In Guilford County, North Carolina, a few minutes away from where I live, judges have decided that they will not allow witnesses to take an oath on the Koran, but rather will allow only the Bible as a religious document for oath-taking.
From CNS News: “An oath of the Koran is not a lawful oath under our law,” said W. Douglas Albright, Guilford’s senior resident Superior Court judge. According to state law, swearing an oath constitutes putting one’s hand on the “Holy Scriptures.”
This is the sort of thing that happens when various organs of the state integrate religious belief into their practices. Albright and the other judges of the Guilford County Superior Court decide that the phrase “Holy Scriptures” only applies to the scriptures of one religion, Christianity. Dominant religions gain advantage. Visit a conservative forum to see just how much of a good idea the right-wing fundamentalists think this is. See, they don’t want the state to incorporate all religions, just their own.
In public, the politicians protest loudly that when the wall separating Church and State is knocked down, every religion and non-religion will have equal footing. In practice, one of two things will happen. (1) Christianity will be given privilege, and other religions will be pushed aside, or (2) Government’s new job will be to serve as a paid megaphone for the hundreds of religions out there. You can bet your boots that if taxpayer funds are allowed to promote religion, the Wiccans and Satanists and Muslims and Zoroasterians etc. will be filing suit to have their texts and prayers read in your local public school. Then the fundamentalists will howl even louder then they’re howling now that such inclusion of “not real” religion is a hideous idea. They’ll demand that a wall separating Wicca and Satanism and Islam and Buddhism and Animism from state be maintained, and that just Christianity should be let in. If they win, they’ll have their theocracy.
A perfect example of why every tiny infiltration of christianity into government must be resisted with ferocity. Thanks Irregular Times. I myself have been asked in a zoning hearing to swear an oath to “the Holy Creator who Guides and designs all things” or some such crap.
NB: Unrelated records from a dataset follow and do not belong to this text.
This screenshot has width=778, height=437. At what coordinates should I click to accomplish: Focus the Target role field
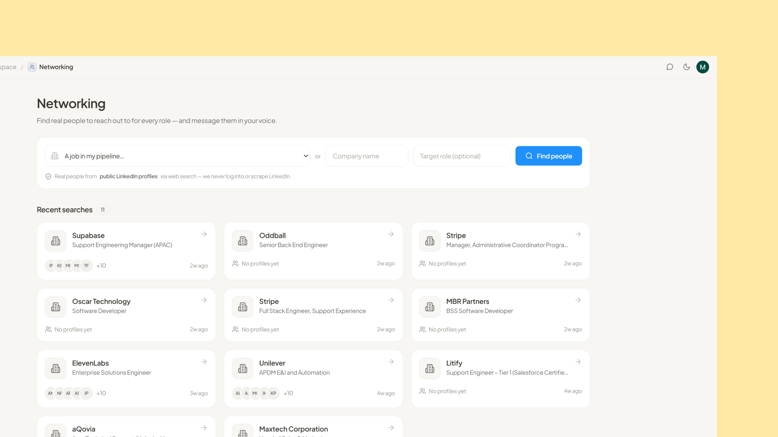(462, 156)
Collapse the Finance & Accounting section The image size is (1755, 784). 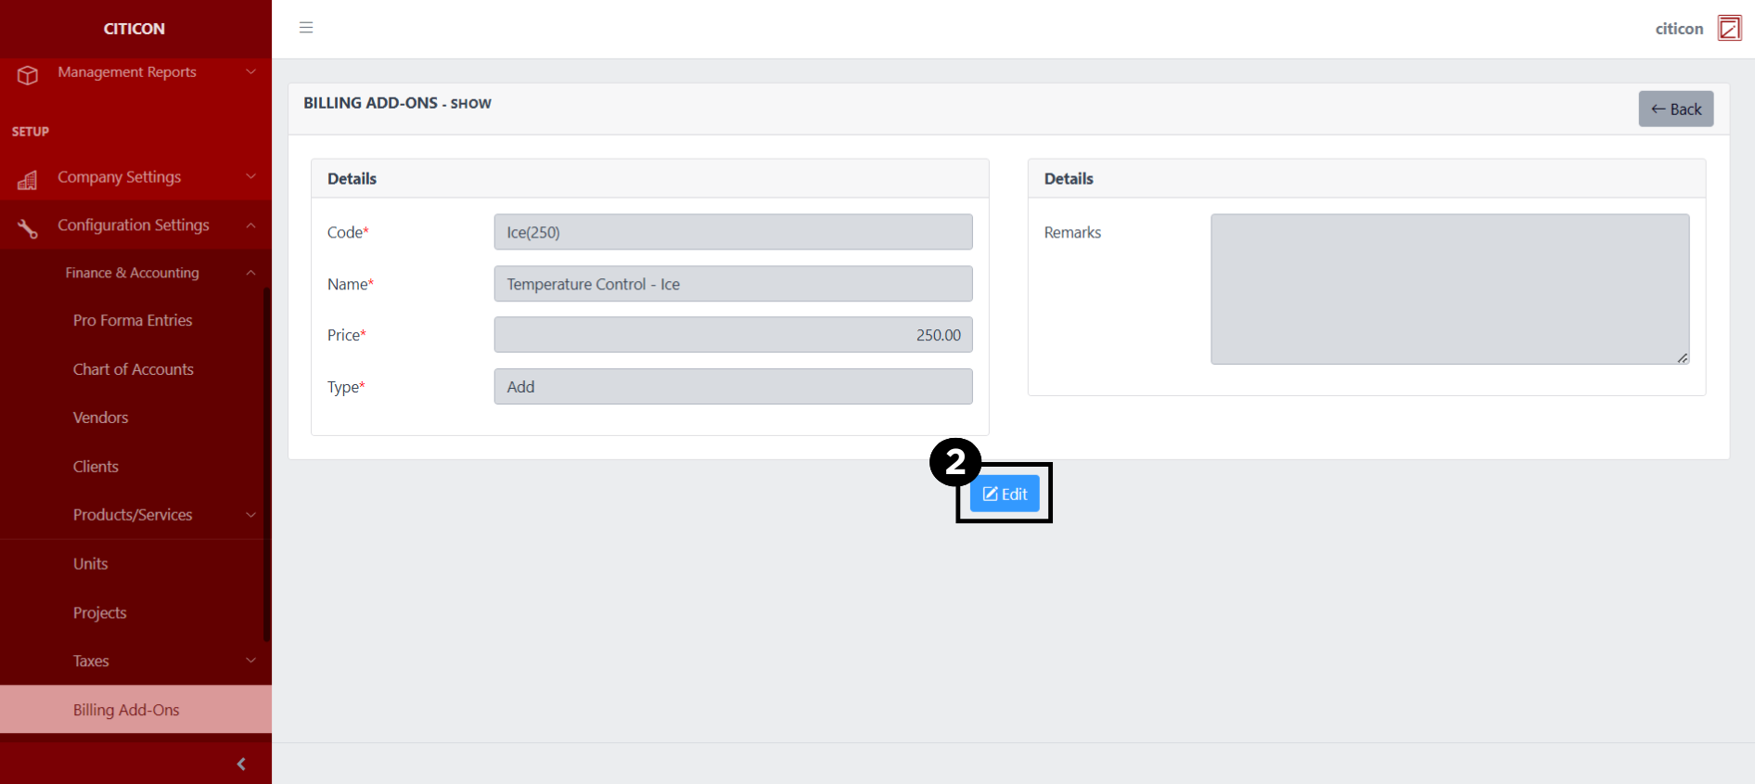(250, 273)
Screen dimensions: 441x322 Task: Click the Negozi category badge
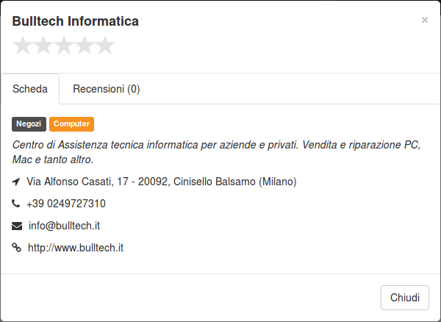[x=29, y=124]
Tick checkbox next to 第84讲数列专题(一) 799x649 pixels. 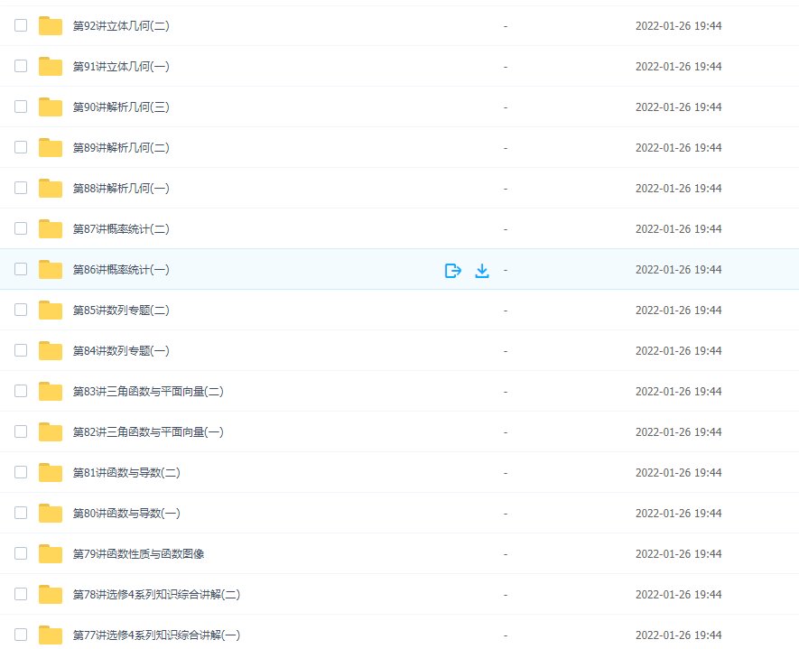click(21, 350)
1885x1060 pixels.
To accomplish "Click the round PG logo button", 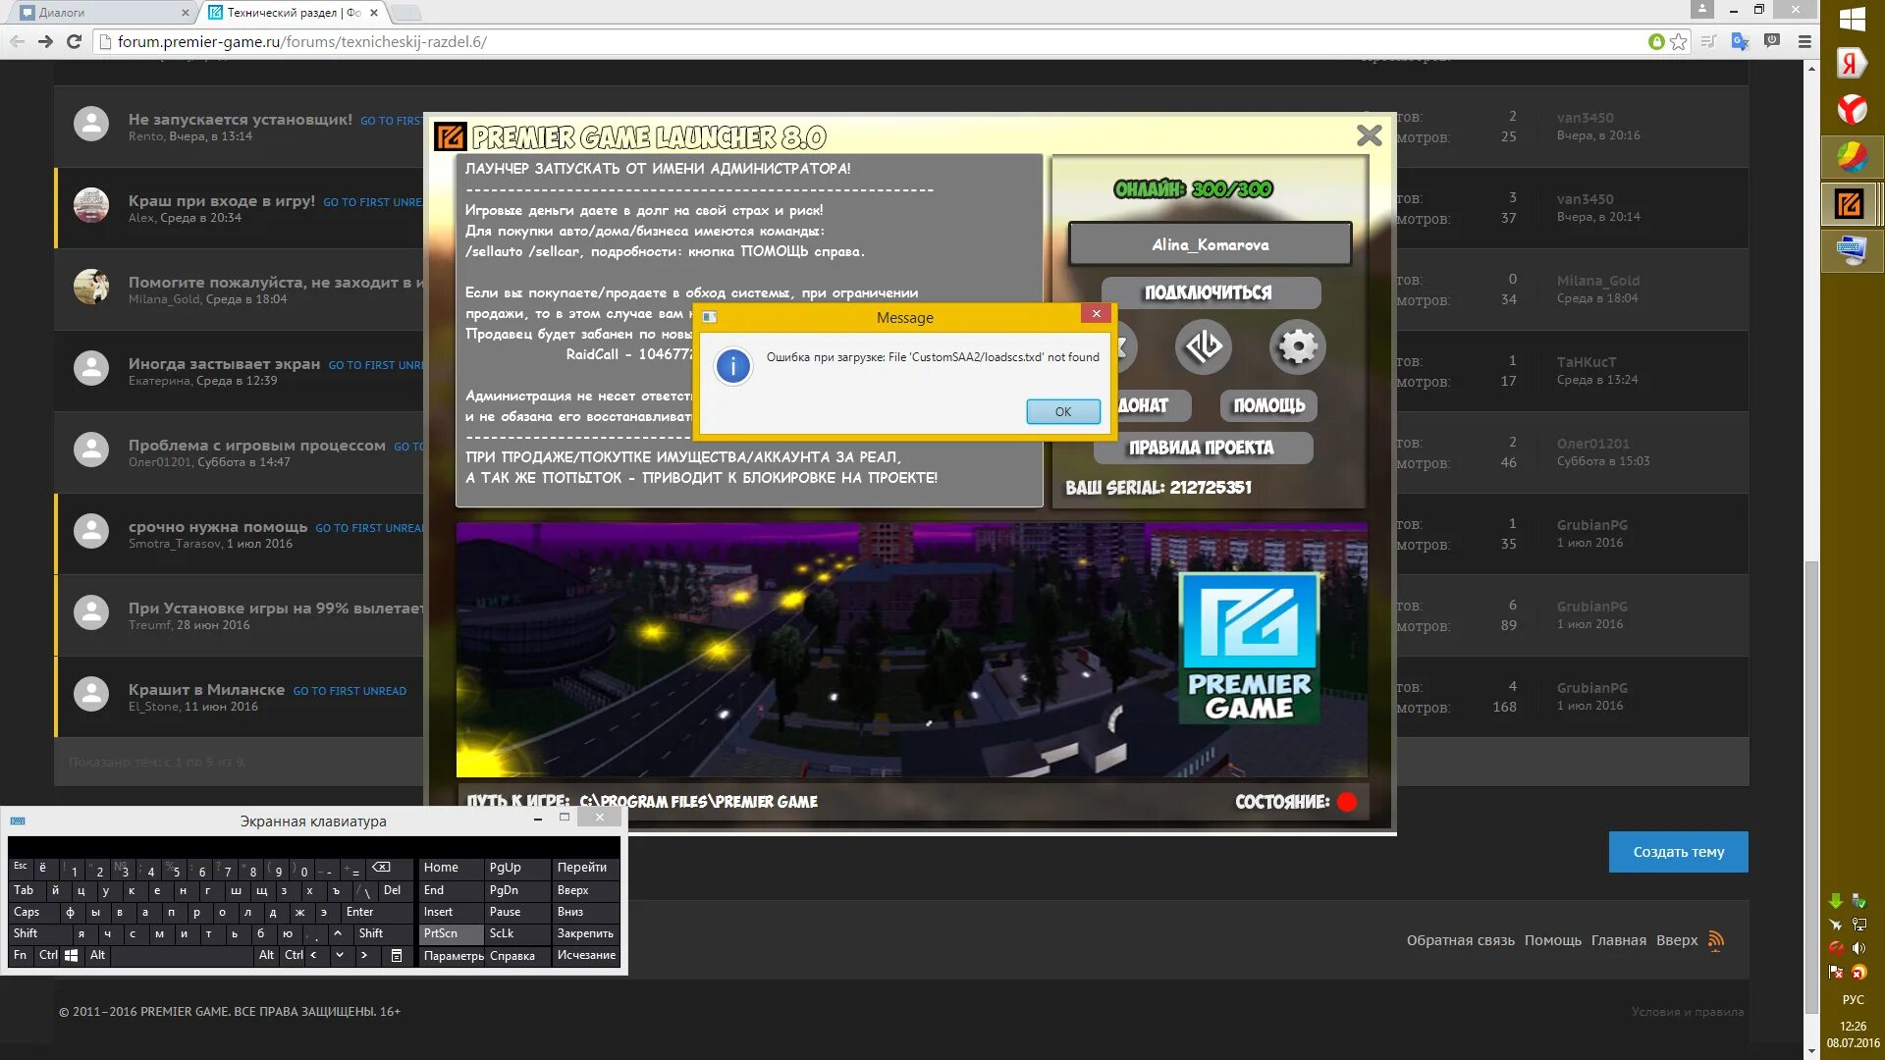I will (x=1203, y=346).
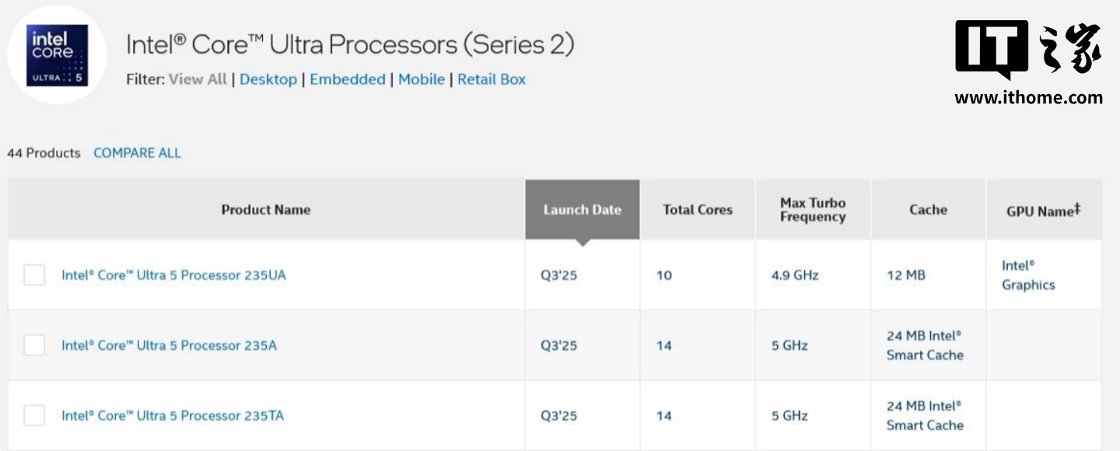
Task: Filter products by Embedded
Action: (x=348, y=79)
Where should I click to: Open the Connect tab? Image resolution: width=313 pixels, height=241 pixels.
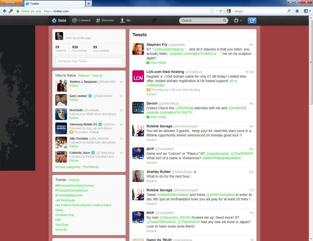point(81,21)
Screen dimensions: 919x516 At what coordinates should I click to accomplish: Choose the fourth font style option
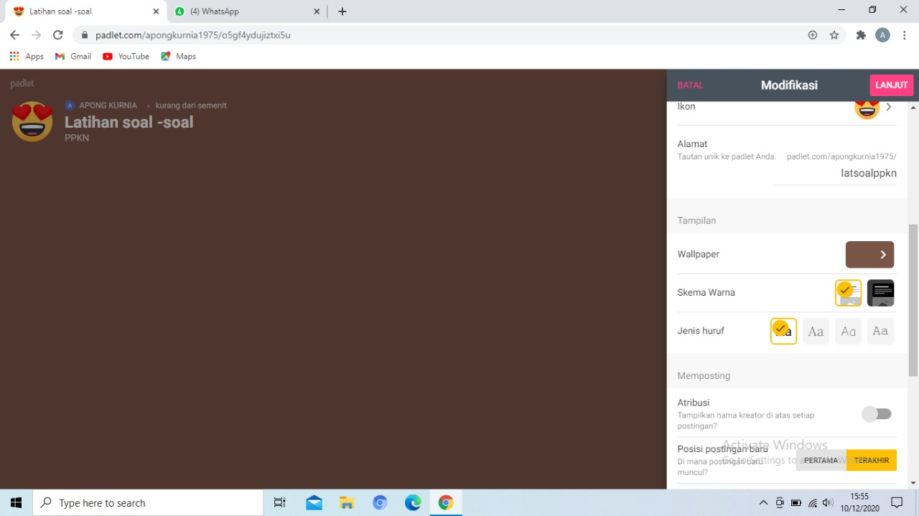880,331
I stated I could not swear such an oath, and was told I only needed to affirm that I would tell the truth. Yet I doubt my objection was noted in the record, and so it probably reflects that I swore such a silly oath.
I go to school in Alamance county and I can’t say I’m the least bit surprised by the actions of Guilford county’s court. It really has little to do with it being Guilford and more to do with the mentality of a large part of the power-welding segments of the state. Having grown up in NC and now going to college there, I’m becoming increasingly concerned by the even more conservative angle which the state is leaning towards.
This tyranny is why the Constitution says (in Article VI):
No religious Test shall ever be required as a Qualification to any Office or public Trust under the United States.
This tyranny is why the First Amendment warns against an establishment of religion.
This tyranny is why our Revolution was fought in the first place.
As an athiest, what text shall I paw whilst swearing to tell the truth? Carl Sagan’s Cosmos perhaps? All that should be required is a simple yes or no answer.
If you’re in court you’re supposed to tell the truth, keeping your fingers crossed doesn’t change it.
The fuss about oaths and texts is pretty silly really. They should be briefed on the conditions and that’s all they should need.